Ней, шедший последним (потому что, несмотря на несчастное их положение или именно вследствие его, им хотелось побить тот пол, который ушиб их, он занялся нзрыванием никому не мешавших стен Смоленска), – шедший последним, Ней, с своим десятитысячным корпусом, прибежал в Оршу к Наполеону только с тысячью человеками, побросав и всех людей, и все пушки и ночью, украдучись, пробравшись лесом через Днепр.
От Орши побежали дальше по дороге к Вильно, точно так же играя в жмурки с преследующей армией. На Березине опять замешались, многие потонули, многие сдались, но те, которые перебрались через реку, побежали дальше. Главный начальник их надел шубу и, сев в сани, поскакал один, оставив своих товарищей. Кто мог – уехал тоже, кто не мог – сдался или умер.


Казалось бы, в этой то кампании бегства французов, когда они делали все то, что только можно было, чтобы погубить себя; когда ни в одном движении этой толпы, начиная от поворота на Калужскую дорогу и до бегства начальника от армии, не было ни малейшего смысла, – казалось бы, в этот период кампании невозможно уже историкам, приписывающим действия масс воле одного человека, описывать это отступление в их смысле. Но нет. Горы книг написаны историками об этой кампании, и везде описаны распоряжения Наполеона и глубокомысленные его планы – маневры, руководившие войском, и гениальные распоряжения его маршалов.
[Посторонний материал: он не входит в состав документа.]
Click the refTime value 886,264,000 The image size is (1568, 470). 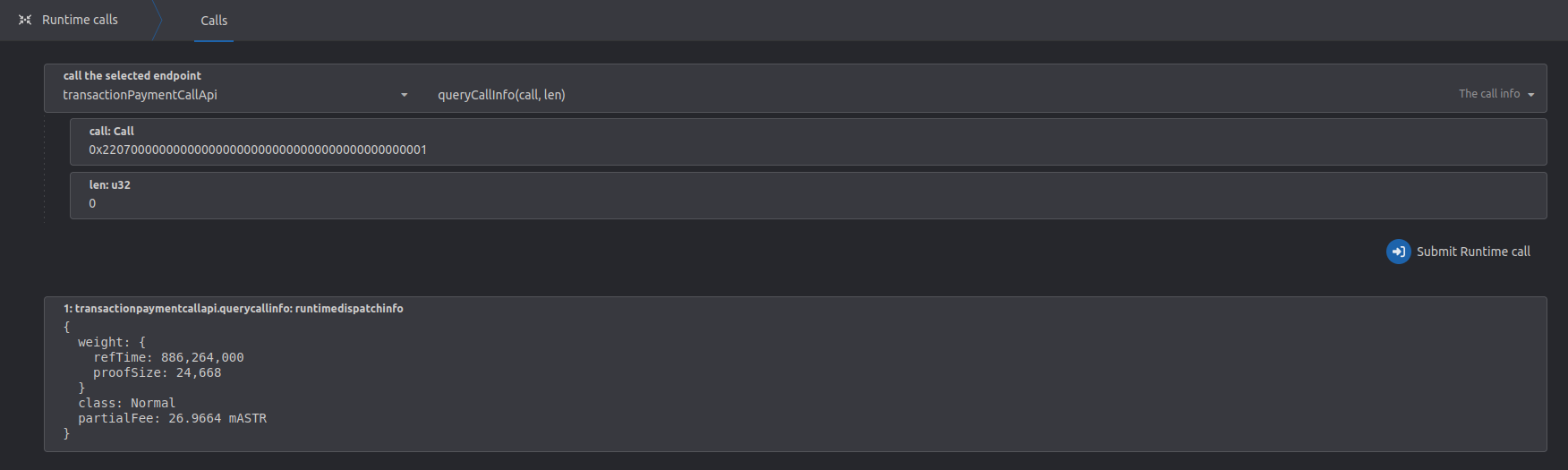[202, 357]
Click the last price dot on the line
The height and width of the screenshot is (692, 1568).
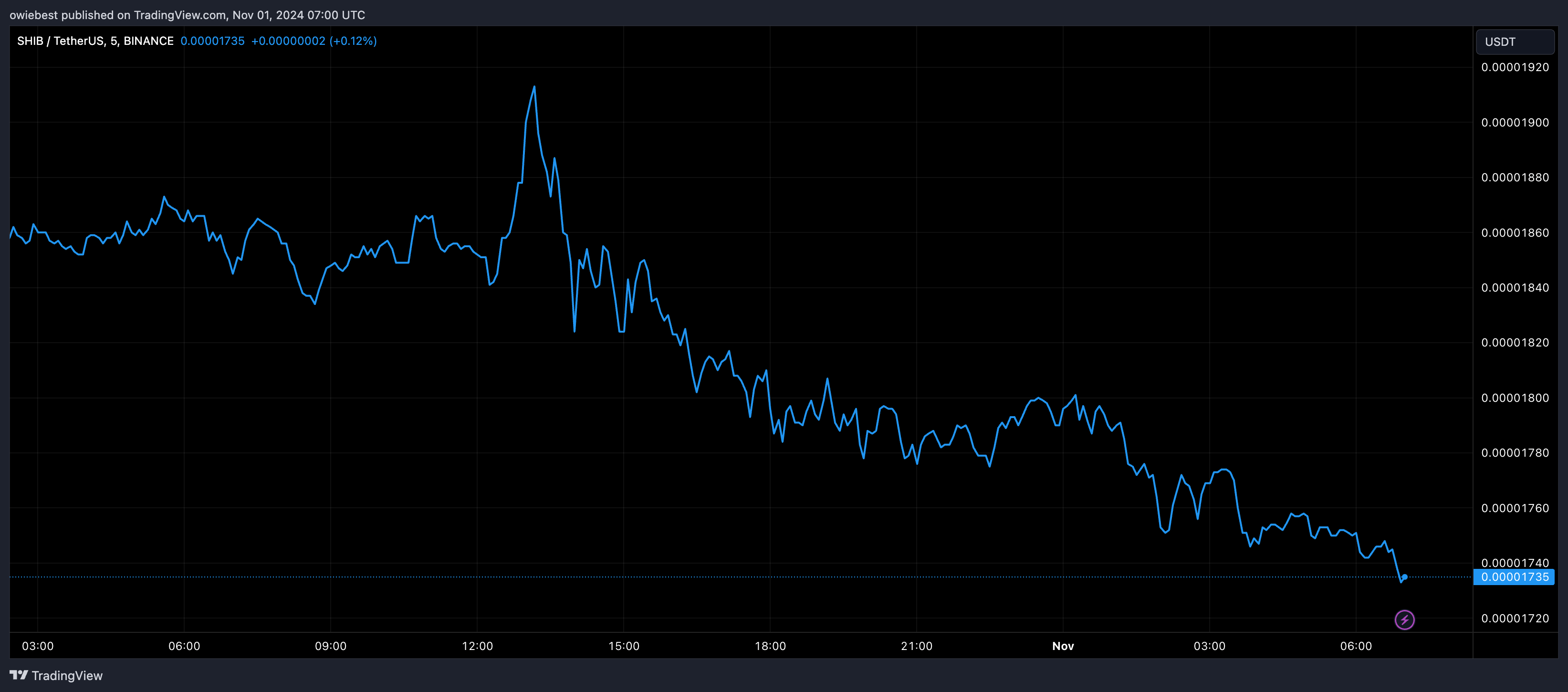coord(1405,577)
Отступление от Малоярославца тогда, когда ему дают дорогу в обильный край и когда ему открыта та параллельная дорога, по которой потом преследовал его Кутузов, ненужное отступление по разоренной дороге объясняется нам по разным глубокомысленным соображениям. По таким же глубокомысленным соображениям описывается его отступление от Смоленска на Оршу. Потом описывается его геройство при Красном, где он будто бы готовится принять сражение и сам командовать, и ходит с березовой палкой и говорит:
– J'ai assez fait l'Empereur, il est temps de faire le general, [Довольно уже я представлял императора, теперь время быть генералом.] – и, несмотря на то, тотчас же после этого бежит дальше, оставляя на произвол судьбы разрозненные части армии, находящиеся сзади.
Потом описывают нам величие души маршалов, в особенности Нея, величие души, состоящее в том, что он ночью пробрался лесом в обход через Днепр и без знамен и артиллерии и без девяти десятых войска прибежал в Оршу.
И, наконец, последний отъезд великого императора от геройской армии представляется нам историками как что то великое и гениальное. Даже этот последний поступок бегства, на языке человеческом называемый последней степенью подлости, которой учится стыдиться каждый ребенок, и этот поступок на языке историков получает оправдание.
Тогда, когда уже невозможно дальше растянуть столь эластичные нити исторических рассуждений, когда действие уже явно противно тому, что все человечество называет добром и даже справедливостью, является у историков спасительное понятие о величии. Величие как будто исключает возможность меры хорошего и дурного. Для великого – нет дурного. Нет ужаса, который бы мог быть поставлен в вину тому, кто велик.
– «C'est grand!» [Это величественно!] – говорят историки, и тогда уже нет ни хорошего, ни дурного, а есть «grand» и «не grand». Grand – хорошо, не grand – дурно. Grand есть свойство, по их понятиям, каких то особенных животных, называемых ими героями. И Наполеон, убираясь в теплой шубе домой от гибнущих не только товарищей, но (по его мнению) людей, им приведенных сюда, чувствует que c'est grand, и душа его покойна.